### ASSIGNMENT:
Go through the entries below and print, exactly, the lines starting at the one with "Task: Click the scroll-down" and ending at the one with "The width and", keeping both ends and no others.

### DATA RECORDS:

= = = =

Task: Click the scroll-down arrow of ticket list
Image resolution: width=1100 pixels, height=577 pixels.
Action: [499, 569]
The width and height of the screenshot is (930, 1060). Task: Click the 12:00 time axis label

= = = =

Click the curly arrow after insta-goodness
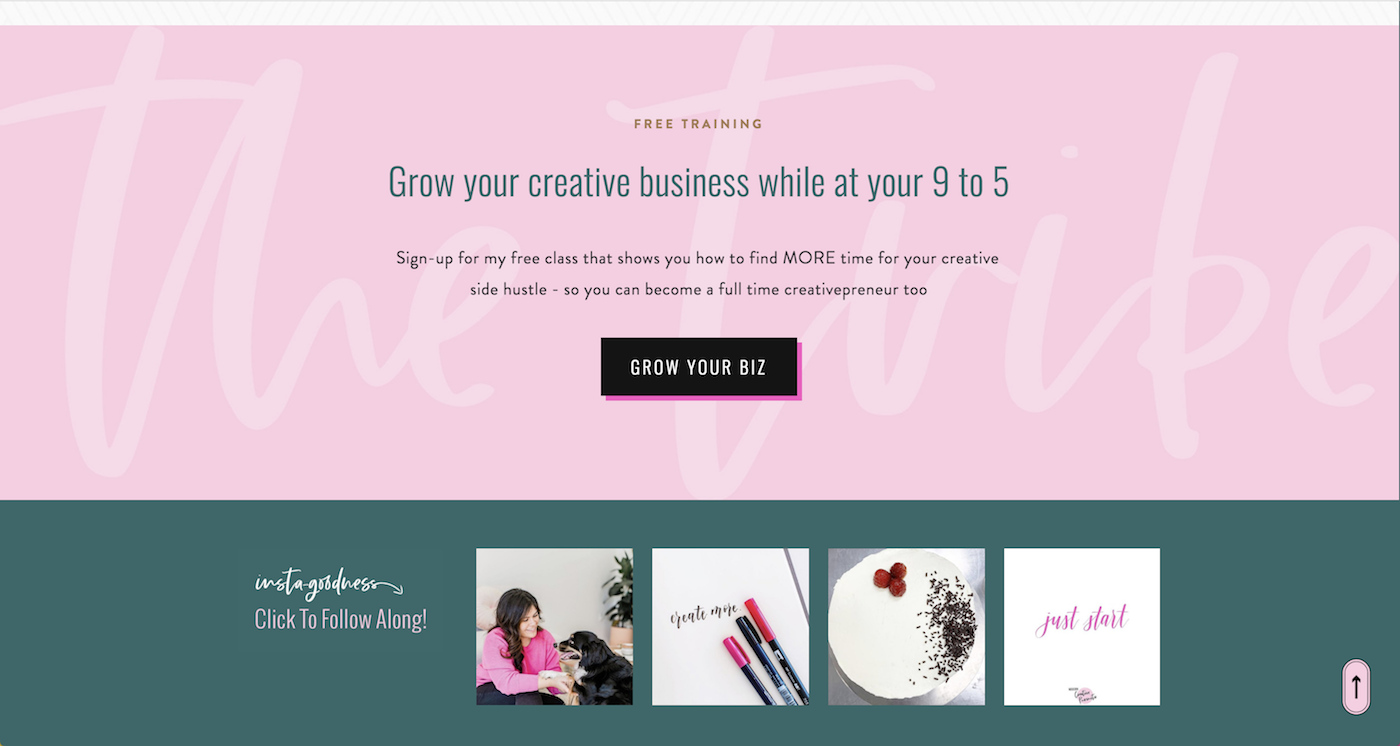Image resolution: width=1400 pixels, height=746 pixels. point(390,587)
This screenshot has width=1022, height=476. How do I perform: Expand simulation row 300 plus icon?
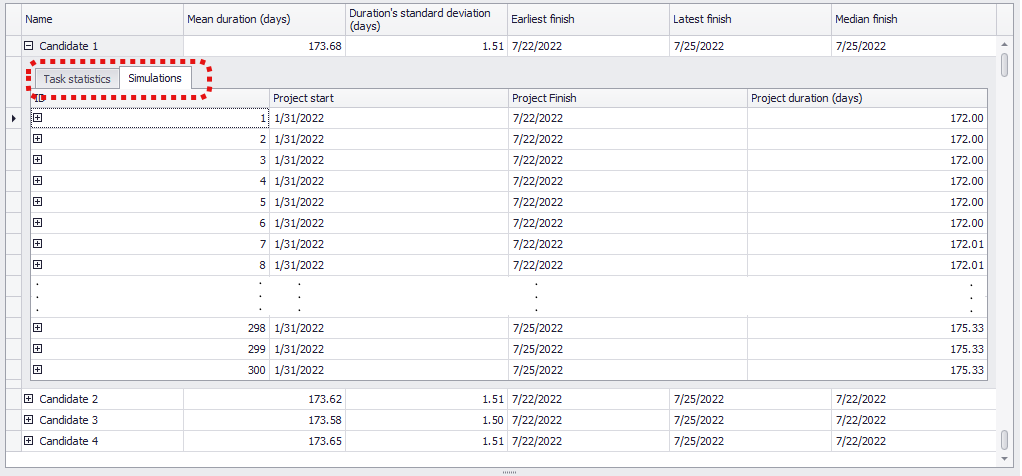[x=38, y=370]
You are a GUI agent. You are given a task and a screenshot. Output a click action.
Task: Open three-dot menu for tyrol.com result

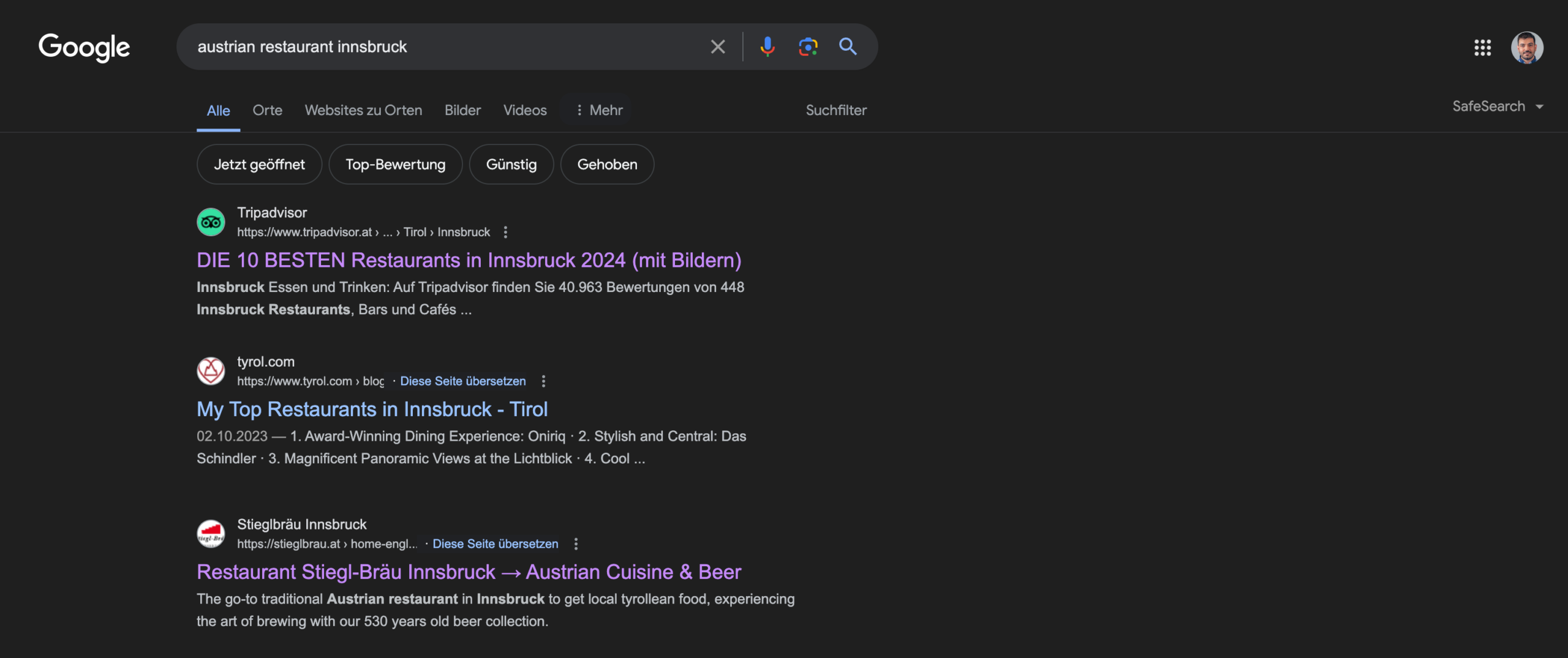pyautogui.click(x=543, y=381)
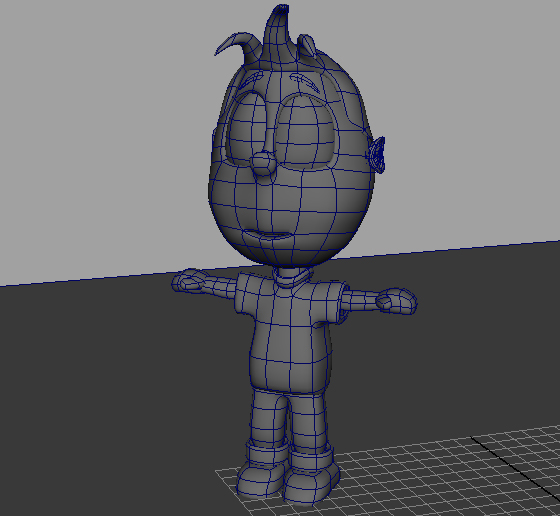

= = = =

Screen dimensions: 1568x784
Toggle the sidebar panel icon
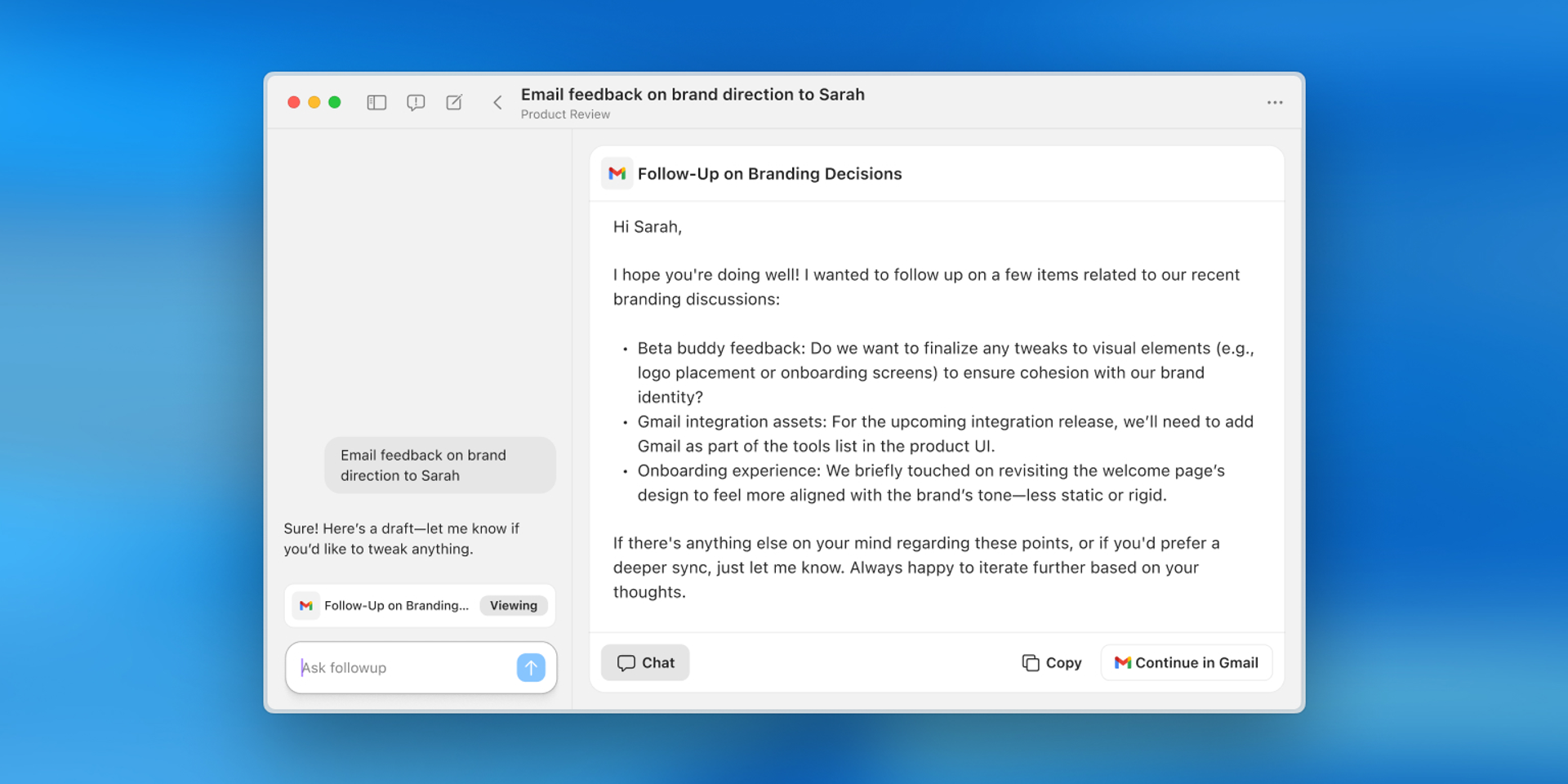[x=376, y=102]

= = = =

### RESULT:
Task: Click the scroll-down arrow of ticket list
Image resolution: width=1100 pixels, height=577 pixels.
Action: [499, 569]
The width and height of the screenshot is (930, 1060). Task: Click the 12:00 time axis label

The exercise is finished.